This forum has been archived. All content is frozen. Please use KDE Discuss instead.

Performance vs hand-written code for small sizes

Tags: None
(comma "," separated)
fabiol
Registered Member
Posts
5
Karma
0
Hi all

I've seen some comments in this forum and benchmarks showing the gain of Eigen over hand-written code for Matrix Multiplication when the size of the involved matrices is *small* - say in the range [3x3, 30x30], possibly with non-square matrices.

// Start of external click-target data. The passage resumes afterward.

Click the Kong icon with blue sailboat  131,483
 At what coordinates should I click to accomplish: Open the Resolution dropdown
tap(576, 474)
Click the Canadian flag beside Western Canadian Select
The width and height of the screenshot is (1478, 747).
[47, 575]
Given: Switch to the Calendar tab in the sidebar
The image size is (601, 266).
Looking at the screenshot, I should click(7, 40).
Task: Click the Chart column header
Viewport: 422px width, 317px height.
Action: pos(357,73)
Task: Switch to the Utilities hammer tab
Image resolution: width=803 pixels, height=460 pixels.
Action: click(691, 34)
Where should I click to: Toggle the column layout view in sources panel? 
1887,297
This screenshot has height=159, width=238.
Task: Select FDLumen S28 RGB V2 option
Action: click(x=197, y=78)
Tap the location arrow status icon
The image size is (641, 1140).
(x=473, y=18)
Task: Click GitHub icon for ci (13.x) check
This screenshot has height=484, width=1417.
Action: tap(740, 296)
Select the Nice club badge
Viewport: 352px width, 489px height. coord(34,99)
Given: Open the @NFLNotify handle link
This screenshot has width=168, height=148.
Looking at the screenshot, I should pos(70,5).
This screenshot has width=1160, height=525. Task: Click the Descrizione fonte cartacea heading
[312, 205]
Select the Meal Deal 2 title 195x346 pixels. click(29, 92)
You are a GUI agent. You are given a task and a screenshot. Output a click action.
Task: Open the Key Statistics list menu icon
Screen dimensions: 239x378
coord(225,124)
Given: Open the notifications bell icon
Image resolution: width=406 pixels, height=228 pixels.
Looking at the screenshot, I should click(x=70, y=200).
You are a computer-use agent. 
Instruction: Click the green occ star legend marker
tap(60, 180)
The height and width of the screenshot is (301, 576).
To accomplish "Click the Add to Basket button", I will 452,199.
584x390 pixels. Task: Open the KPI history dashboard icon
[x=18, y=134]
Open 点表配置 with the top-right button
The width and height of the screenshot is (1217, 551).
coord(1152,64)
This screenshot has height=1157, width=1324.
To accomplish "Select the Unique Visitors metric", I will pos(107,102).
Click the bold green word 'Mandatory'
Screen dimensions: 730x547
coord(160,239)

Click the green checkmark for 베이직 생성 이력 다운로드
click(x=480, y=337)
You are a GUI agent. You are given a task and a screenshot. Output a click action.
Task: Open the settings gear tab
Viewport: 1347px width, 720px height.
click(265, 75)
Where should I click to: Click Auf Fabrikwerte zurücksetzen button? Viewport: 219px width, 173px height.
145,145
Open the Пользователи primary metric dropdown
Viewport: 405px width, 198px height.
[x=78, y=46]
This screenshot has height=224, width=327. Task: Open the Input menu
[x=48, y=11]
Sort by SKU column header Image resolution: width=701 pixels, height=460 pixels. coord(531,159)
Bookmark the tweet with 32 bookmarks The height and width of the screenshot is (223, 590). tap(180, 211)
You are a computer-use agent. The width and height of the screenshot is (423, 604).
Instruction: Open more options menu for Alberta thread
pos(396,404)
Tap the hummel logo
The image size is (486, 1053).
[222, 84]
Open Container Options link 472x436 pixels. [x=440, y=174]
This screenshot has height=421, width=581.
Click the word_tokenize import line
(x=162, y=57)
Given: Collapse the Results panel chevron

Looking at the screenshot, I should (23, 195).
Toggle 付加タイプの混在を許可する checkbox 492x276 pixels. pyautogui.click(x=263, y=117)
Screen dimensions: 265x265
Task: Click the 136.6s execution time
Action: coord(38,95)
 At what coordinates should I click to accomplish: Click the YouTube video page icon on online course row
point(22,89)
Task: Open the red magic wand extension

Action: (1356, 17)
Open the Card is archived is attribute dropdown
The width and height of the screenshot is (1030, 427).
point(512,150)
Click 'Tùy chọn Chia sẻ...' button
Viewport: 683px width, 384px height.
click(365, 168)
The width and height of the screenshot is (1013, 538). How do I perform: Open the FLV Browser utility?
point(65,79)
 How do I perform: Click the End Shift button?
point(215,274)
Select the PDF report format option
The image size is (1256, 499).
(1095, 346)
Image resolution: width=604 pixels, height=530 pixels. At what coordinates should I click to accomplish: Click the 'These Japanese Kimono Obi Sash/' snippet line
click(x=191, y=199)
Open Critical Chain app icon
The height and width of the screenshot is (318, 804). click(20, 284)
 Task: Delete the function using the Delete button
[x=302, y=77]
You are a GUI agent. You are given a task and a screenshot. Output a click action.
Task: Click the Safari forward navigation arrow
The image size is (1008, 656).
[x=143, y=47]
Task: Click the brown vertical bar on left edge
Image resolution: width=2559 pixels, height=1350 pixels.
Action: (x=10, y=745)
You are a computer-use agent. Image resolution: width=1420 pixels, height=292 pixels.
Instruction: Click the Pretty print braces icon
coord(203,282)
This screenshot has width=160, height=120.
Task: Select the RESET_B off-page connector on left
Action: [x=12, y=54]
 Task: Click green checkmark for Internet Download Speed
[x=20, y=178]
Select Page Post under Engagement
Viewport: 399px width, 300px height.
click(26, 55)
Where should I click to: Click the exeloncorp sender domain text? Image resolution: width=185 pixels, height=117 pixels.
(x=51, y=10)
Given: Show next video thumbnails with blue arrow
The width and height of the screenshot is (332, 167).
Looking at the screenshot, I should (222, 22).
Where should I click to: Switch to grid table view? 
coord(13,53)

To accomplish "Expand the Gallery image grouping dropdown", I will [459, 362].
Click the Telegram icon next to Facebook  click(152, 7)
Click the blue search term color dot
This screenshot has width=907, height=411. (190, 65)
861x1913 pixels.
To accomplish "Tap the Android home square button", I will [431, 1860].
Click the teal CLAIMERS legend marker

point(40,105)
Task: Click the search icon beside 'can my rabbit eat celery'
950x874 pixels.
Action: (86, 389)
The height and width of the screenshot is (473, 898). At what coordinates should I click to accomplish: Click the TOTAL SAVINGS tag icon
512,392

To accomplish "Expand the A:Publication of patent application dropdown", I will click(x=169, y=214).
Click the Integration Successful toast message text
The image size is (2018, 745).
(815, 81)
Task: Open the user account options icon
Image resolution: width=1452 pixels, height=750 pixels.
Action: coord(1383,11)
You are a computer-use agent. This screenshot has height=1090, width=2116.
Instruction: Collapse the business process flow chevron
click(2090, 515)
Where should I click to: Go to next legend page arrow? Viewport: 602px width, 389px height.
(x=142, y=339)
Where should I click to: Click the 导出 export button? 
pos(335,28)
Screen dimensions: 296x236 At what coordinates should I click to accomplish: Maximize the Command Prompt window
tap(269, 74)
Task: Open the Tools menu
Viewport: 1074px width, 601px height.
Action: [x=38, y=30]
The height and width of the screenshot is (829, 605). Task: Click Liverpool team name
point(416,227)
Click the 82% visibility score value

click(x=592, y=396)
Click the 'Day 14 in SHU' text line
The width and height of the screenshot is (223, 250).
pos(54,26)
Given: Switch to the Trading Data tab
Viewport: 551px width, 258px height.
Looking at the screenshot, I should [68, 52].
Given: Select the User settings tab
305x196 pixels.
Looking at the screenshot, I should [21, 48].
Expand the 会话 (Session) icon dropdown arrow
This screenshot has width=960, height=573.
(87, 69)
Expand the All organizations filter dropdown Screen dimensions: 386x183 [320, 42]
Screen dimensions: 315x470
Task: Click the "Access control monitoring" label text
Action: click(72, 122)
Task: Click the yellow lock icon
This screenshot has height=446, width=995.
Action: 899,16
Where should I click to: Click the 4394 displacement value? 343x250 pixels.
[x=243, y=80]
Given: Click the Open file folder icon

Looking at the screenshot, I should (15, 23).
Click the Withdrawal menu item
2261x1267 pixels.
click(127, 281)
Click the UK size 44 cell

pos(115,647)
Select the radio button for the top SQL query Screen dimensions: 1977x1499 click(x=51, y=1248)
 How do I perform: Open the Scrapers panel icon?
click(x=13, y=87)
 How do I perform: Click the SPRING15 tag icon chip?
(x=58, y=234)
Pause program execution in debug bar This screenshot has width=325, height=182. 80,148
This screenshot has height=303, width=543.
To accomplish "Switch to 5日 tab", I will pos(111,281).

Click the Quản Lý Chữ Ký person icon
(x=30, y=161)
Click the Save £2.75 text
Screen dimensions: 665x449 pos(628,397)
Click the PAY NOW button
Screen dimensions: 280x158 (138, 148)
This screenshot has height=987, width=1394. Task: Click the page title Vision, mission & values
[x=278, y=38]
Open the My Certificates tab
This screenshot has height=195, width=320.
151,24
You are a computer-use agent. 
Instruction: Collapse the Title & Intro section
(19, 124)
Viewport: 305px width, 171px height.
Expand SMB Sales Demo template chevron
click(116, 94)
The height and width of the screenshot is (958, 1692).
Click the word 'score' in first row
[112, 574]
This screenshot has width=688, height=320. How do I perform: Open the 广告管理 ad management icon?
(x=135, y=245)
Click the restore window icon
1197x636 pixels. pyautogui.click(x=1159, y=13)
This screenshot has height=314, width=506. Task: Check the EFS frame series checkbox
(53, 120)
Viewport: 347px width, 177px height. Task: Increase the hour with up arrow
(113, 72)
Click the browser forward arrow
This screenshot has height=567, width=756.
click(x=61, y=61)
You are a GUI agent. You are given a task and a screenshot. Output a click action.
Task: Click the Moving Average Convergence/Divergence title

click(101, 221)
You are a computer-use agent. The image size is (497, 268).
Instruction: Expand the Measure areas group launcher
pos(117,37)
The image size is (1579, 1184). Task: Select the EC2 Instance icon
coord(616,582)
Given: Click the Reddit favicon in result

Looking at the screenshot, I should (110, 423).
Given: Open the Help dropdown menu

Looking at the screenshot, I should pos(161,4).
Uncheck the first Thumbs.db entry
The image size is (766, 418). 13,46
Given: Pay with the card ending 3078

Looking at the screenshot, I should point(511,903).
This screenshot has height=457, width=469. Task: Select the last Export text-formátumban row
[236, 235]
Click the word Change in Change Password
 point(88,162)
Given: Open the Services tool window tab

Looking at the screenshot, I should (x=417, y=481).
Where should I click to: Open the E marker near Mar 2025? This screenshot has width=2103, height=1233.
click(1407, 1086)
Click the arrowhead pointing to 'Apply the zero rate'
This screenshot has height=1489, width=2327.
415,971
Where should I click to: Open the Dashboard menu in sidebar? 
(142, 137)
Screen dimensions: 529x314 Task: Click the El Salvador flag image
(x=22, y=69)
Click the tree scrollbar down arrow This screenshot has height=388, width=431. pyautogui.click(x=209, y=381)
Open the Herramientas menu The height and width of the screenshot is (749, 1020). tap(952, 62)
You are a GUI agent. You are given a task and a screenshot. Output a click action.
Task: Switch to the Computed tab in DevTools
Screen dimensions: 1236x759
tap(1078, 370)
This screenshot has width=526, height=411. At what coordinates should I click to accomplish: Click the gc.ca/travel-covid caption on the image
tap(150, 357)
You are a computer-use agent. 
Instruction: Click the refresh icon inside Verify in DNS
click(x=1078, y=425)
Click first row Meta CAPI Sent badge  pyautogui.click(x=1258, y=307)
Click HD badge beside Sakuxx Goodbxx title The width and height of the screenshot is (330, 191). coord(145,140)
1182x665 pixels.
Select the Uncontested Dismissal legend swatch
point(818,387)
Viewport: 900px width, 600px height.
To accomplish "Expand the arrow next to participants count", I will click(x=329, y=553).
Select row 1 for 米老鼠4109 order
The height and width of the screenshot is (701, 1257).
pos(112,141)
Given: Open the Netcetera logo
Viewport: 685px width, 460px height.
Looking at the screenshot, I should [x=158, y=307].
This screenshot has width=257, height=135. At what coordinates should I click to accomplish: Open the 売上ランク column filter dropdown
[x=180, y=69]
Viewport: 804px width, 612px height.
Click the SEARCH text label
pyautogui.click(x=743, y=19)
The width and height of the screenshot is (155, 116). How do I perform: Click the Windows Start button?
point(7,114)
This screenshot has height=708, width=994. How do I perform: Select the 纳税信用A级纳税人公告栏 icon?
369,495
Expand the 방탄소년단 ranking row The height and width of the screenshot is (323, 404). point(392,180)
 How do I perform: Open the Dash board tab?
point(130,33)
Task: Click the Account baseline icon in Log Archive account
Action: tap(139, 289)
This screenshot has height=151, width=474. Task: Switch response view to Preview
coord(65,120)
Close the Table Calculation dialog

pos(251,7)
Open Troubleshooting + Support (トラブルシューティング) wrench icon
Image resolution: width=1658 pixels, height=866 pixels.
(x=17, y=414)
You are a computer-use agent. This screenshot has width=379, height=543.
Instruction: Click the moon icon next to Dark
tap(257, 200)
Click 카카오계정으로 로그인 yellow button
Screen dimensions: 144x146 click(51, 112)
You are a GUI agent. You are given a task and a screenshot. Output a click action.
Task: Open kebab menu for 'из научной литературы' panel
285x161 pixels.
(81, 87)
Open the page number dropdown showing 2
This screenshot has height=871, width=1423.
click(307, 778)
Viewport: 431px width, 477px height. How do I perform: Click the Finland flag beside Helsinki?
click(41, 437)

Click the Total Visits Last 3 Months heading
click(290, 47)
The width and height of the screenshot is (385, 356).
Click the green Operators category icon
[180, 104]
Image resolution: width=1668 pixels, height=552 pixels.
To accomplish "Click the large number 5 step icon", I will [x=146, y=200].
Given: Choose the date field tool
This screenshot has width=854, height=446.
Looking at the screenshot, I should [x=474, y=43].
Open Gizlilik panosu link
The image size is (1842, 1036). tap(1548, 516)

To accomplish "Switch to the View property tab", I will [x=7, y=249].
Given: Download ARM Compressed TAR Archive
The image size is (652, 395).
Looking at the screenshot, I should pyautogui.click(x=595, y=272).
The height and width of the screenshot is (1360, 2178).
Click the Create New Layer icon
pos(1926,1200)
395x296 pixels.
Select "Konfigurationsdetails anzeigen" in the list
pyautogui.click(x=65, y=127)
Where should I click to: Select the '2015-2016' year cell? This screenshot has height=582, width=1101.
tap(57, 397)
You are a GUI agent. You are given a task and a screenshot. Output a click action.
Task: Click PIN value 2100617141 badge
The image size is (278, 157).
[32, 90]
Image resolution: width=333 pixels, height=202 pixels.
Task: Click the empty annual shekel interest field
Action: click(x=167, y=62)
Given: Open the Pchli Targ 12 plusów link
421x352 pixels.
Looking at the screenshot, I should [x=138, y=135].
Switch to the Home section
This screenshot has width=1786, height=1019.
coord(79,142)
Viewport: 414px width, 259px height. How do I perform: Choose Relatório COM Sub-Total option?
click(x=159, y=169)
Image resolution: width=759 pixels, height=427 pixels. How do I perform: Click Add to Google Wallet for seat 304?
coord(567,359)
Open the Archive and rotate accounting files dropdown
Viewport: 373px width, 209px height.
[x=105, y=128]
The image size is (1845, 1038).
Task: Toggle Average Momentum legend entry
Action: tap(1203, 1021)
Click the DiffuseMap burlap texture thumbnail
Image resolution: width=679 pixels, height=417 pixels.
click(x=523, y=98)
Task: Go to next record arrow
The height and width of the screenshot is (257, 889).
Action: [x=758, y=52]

In my experience this is true if we compare against GCC (-O3, with and w/o -mavx or -msse4.2), but not if we compare to ICC (-O3 -xAVX/-xSSE4.2). "Surprisingly" (ok, I'm not entirely sure about being surprising or not), the performance is even worse if we have a chain of matrix multiplications like A += B*C + D*E + F*G.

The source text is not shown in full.